I’ve always thought Valentine’s Day was sort of stupid. Guys obviously hate it, so any “romantic” gifts or events you force them into are just going to make them miserable, and what is romantic about that? Plus, any girl who gets her hopes up about this holiday seems destined to have those hopes dashed. If, on the other hand, you roll merrily along telling yourself firmly that this is a manipulative Hallmark holiday and you don’t care at all what happens, then you will be pleasantly surprised if anything comes your way.
I don’t know why, but this year I’ve thrown that entire philosophy out the window.
Gene and I have been together for five and a half years this time around. A lot of the traditionally romantic stuff has naturally been phased out of our relationship in favor of more practical things. He doesn’t leave flowers on my doorstep like he did in high school, but on the other hand he did pay my rent for a year and a half. I don’t buy a lot of sexy lingerie, but I do all the dishes and grocery shopping.

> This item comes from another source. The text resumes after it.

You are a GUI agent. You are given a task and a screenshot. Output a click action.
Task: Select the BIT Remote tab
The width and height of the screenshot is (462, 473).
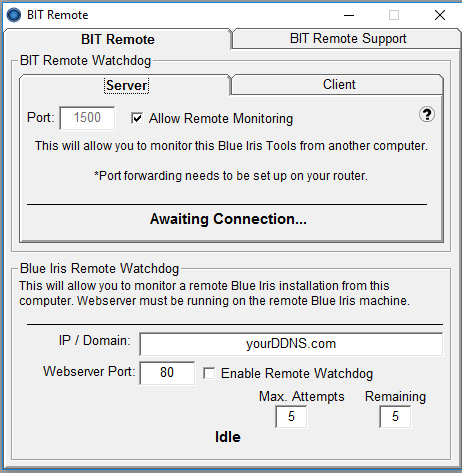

This year, for the first time, I realized you need Valentine’s Day because at least once a year you should be able to say that maybe dish washing is not the most romantic thing you could be doing for your partner. And also I think after five years you stop caring whether your partner hates the things you want to do.
So what is the most romantic thing we can do? Probably a mid-week trip to Disneyland. Just me and him and the plastic sunshiny overwhelming aesthetic of the greatest theme park on earth. Because all I really want is a whole day alone with my fella, and the only way for us to enjoy spending an entire day in one another’s company is to ensure there’s lots of other stuff for us to focus on.
I don’t think the Disneyland idea is going to fly this year. But I”m hoping that with careful campaigning, I might have a solid foundation for some serious demands by this time next year.
Valentine friends at Disneyland. Just like Gene and I could be, if we were frozen in carbonite and one of us was a mouse.